▶ [Problem details]:
Extend the court opinion excerpt on the plaintiff's non-selection discrimination claims, beginning right after its final sentence.

▶ [Excerpted text]:
The plaintiff contends that she was the most qualified applicant each time the Permanent Supervisor position was advertised, that the DCRA has offered no explanation for its serial cancellations of the vacancy announcements and that the DCRA ultimately hired an individual far less qualified than her for the position. Pl.’s Opp’n at 11-13; PL’s Mot. at 10-15. These facts, the plaintiff maintains, set forth a prima facie case of disparate treatment. 4 PL’s Opp’n at 11-13. Furthermore, the plaintiff contends that because the defendant has offered no legitimate, non-discriminatory reason for her non-selection, she is entitled to summary judgment on these claims. PL’s Mot. at 10-15.
This Circuit has made clear that in the McDonnell Douglas context,
the burden of establishing a prima facie case ‘is not onerous.’ Its function is limited to eliminating the two most common nondiscriminatory reasons for a plaintiffs rejection: ‘an absolute or relative lack of qualifications or the absence of a vacancy in the job sought.’ ‘Elimination of these reasons for the refusal to hire ... is sufficient, absent other explanation, to create an inference that the decision was a discriminatory one.’
Cones v. Shalala,
In fact, this Circuit has expressly noted that a plaintiff may satisfy the fourth element of the prima facie case through evidence that the employer did, in fact, have an available vacant position, notwithstanding the cancellation of a vacancy announcement.
See Carter v. George Wash. Univ.,
Here, after cancelling the first vacancy announcement on June 9, 2005, the DCRA began advertising the same position less than two months later on August 1, 2005. Def.’s Mot. at 2. Then, after cancelling the second vacancy announcement on September 28, 2005, the DCRA readvertised the position just one week later, on October 3, 2005.
Id.
This series of cancellations, followed by the immediate reposting of the position, hardly indicates the “absence of a vacancy in the job sought.”
Cones,
Although the defendant would have this court adopt a categorical rule that the cancellation of a vacancy announcement can never give rise to a discrimination claim,
see
Def.’s Mot. at 6-10; Def.’s Reply at 3-7, this assertion is contrary to existing law,
see Carter,
The parties do not dispute that the plaintiff belonged to a protected class, was qualified for the job and, despite her qualifications, was not selected for the position.
See generally
Defs.’ Mot.; Defs.’ Reply; Def.’s Opp’n; PL’s Mot.; PL’s Reply; PL’s Opp’n. Thus, the court concludes that the plaintiff has satisfied all four elements of a prima facie case of discrimination based on her non-selections.
See Teneyck,
Because the plaintiff has set forth a prima facie case, the burden shifts to the defendant to articulate a legitimate, nondiseriminatory reason for the plaintiffs non-selection. See id. at 1151. The plaintiff contends that because the defendant has not articulated such a justification, the court should grant summary judgment in her favor. PL’s Mot. at 6-15.
The Supreme Court has held that
[ejstablishment of the prima facie case in effect creates a presumption that the employer unlawfully discriminated against the employee. If the trier of fact believes the plaintiffs evidence, and if the employer is silent in the face of the presumption, the court must enter judgment for the plaintiff because no issue of fact remains in the case.

▶ [Dataset excerpt]:
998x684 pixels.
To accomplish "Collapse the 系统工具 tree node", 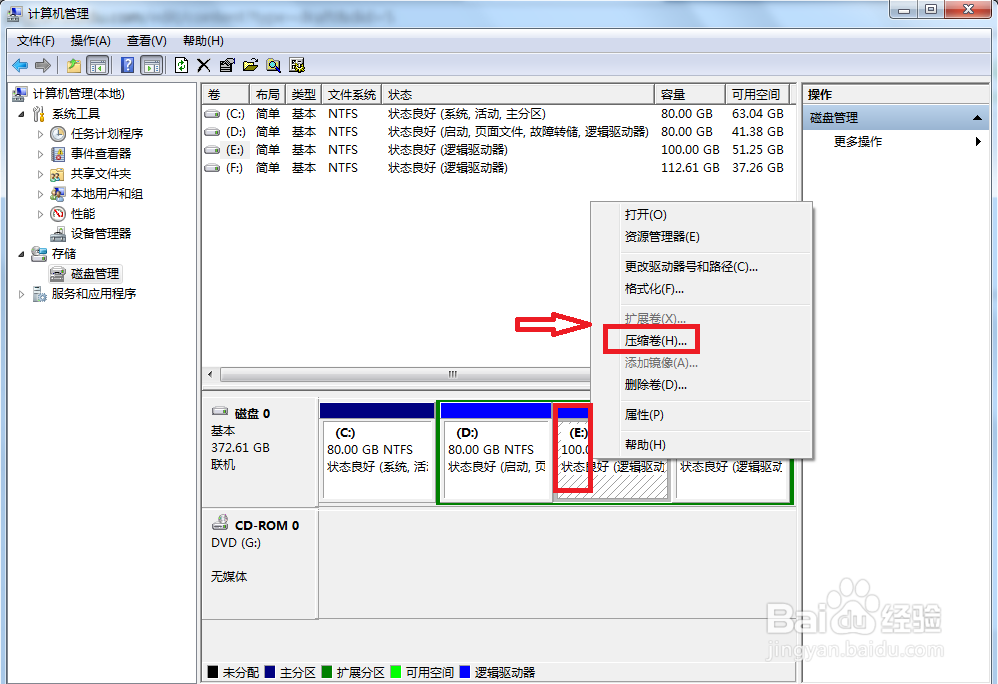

▶ [Task answer]:
Burdine,
The defendant in this case has failed, in its motion for summary judgment and in its opposition to the plaintiffs cross-motion, to articulate any legitimate nondiseriminatory reason for its failure to hire the plaintiff during the first three non-selections. See generally Def.’s Mot.; Def.’s Reply; Def.’s Opp’n. Rather, the defendant devotes nearly the entirety of its discussion of the plaintiffs non-selection claims to its assertion that the plaintiff failed to make out a prima facie case of discrimination. Def.’s Mot. at 6-10; Def.’s Reply at 3-7; Def.’s Opp’n at 8-14. At no point does the defendant offer any explanation whatsoever for the plaintiffs non-selection. 6 Def.’s Mot.; Def.’s Reply; Def.’s Opp’n.
Because the defendant has not offered a single piece of evidence supporting a legitimate nondiseriminatory justification for the plaintiffs non-selections, the defendant has failed to rebut the presumption of unlawful discrimination created by the plaintiffs prima facie case.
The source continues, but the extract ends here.